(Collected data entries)
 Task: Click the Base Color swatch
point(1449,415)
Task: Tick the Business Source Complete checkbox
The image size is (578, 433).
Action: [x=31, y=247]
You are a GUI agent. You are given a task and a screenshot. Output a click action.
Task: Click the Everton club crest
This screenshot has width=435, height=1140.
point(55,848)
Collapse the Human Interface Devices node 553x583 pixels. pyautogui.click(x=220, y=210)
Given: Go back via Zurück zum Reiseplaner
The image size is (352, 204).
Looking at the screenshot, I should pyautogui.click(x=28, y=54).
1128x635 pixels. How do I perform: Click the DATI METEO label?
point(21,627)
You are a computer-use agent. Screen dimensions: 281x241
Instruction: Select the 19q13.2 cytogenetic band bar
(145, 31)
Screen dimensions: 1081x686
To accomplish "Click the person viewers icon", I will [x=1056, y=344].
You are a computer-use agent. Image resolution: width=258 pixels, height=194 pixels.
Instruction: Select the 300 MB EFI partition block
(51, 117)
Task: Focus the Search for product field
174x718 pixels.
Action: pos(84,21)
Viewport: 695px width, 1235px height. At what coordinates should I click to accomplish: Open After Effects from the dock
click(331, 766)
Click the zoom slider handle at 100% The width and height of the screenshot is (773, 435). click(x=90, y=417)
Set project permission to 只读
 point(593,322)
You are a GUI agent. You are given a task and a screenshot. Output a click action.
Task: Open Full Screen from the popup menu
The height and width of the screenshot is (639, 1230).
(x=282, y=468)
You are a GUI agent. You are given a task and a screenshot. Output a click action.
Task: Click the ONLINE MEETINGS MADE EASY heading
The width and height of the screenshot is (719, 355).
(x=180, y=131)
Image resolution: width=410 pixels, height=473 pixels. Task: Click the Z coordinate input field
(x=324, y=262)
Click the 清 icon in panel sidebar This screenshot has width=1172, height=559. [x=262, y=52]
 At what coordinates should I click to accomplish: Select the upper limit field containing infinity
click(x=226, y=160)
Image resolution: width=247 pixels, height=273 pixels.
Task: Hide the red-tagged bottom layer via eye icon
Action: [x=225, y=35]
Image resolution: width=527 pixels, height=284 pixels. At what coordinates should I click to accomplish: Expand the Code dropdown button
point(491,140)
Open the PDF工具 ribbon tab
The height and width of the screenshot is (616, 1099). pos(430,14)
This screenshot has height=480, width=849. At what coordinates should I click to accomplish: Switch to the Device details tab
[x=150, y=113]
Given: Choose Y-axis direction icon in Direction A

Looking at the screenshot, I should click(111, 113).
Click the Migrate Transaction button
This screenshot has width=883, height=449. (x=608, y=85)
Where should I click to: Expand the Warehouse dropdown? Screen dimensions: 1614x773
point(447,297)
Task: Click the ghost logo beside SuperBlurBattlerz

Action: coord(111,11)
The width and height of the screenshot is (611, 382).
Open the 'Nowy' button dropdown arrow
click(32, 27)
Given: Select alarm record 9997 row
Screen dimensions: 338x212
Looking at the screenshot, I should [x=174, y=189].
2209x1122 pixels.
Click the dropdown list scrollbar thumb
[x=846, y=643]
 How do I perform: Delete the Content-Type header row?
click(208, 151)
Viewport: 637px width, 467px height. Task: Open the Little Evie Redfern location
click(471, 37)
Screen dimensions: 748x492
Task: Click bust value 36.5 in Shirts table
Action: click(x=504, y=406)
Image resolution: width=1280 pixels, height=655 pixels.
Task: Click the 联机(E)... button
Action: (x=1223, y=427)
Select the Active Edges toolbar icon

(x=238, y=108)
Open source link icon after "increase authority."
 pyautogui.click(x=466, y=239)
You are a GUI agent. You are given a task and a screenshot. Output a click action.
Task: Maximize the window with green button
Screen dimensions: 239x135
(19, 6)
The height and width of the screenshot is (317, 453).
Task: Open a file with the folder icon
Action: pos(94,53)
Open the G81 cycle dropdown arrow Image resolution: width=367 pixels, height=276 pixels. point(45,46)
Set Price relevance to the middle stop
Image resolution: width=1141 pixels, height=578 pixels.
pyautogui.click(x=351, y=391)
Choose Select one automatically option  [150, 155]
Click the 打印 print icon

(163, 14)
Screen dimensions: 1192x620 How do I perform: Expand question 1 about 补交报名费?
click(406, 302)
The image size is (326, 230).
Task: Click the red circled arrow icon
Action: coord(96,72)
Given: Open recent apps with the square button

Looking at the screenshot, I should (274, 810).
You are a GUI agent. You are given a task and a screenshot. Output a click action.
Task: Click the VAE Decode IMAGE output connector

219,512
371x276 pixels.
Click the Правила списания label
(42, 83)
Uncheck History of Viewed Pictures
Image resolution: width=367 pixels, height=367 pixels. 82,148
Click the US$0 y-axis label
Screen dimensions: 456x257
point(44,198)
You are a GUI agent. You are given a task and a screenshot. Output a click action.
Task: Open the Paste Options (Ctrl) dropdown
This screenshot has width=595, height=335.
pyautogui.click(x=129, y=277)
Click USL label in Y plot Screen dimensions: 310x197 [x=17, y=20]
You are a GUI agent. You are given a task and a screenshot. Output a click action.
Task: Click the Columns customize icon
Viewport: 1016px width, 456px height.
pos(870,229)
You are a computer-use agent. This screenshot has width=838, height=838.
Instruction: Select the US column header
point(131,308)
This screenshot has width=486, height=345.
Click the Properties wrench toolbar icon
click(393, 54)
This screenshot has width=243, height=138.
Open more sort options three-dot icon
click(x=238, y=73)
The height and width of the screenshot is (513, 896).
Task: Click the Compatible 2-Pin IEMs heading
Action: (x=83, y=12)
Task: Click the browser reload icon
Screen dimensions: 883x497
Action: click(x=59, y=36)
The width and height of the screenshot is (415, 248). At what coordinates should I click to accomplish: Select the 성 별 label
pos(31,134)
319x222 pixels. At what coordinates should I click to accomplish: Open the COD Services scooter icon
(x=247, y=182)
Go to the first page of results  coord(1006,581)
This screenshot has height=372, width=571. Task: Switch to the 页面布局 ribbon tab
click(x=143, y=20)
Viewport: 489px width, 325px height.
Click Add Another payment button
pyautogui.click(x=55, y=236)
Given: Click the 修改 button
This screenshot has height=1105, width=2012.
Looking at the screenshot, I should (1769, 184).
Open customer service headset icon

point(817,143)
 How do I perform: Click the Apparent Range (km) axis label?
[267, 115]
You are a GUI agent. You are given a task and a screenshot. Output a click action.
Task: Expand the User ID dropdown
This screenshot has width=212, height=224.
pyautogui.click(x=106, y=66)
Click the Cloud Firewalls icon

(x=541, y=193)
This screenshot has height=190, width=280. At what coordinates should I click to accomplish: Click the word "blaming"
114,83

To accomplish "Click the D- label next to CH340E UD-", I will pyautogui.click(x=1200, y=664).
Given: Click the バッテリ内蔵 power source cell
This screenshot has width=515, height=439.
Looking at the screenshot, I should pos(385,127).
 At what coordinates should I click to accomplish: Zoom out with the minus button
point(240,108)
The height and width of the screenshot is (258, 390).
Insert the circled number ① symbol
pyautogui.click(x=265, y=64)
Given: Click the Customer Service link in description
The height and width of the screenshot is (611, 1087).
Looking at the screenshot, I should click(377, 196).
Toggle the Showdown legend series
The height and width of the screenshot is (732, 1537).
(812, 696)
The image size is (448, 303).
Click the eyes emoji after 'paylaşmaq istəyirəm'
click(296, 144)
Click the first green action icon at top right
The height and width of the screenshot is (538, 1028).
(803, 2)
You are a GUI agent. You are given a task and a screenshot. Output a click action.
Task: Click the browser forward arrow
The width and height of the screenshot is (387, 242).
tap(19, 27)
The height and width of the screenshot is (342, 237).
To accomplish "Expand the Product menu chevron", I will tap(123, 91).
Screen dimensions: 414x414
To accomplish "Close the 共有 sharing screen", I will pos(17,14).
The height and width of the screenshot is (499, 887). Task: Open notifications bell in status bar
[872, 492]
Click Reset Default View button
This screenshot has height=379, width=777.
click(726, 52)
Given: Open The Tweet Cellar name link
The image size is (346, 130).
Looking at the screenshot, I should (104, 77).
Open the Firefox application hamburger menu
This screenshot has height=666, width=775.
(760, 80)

● **Written request**: Copy out everything in the material from the line containing "Given: Select alarm record 9997 row" down to the line containing "Action: pos(94,53)", including both of those lines, without altering any characters.

● **Result of the task**:
Given: Select alarm record 9997 row
Screen dimensions: 338x212
Looking at the screenshot, I should [x=174, y=189].
2209x1122 pixels.
Click the dropdown list scrollbar thumb
[x=846, y=643]
 How do I perform: Delete the Content-Type header row?
click(208, 151)
Viewport: 637px width, 467px height. Task: Open the Little Evie Redfern location
click(471, 37)
Screen dimensions: 748x492
Task: Click bust value 36.5 in Shirts table
Action: click(x=504, y=406)
Image resolution: width=1280 pixels, height=655 pixels.
Task: Click the 联机(E)... button
Action: (x=1223, y=427)
Select the Active Edges toolbar icon

(x=238, y=108)
Open source link icon after "increase authority."
 pyautogui.click(x=466, y=239)
You are a GUI agent. You are given a task and a screenshot. Output a click action.
Task: Maximize the window with green button
Screen dimensions: 239x135
(19, 6)
The height and width of the screenshot is (317, 453).
Task: Open a file with the folder icon
Action: pos(94,53)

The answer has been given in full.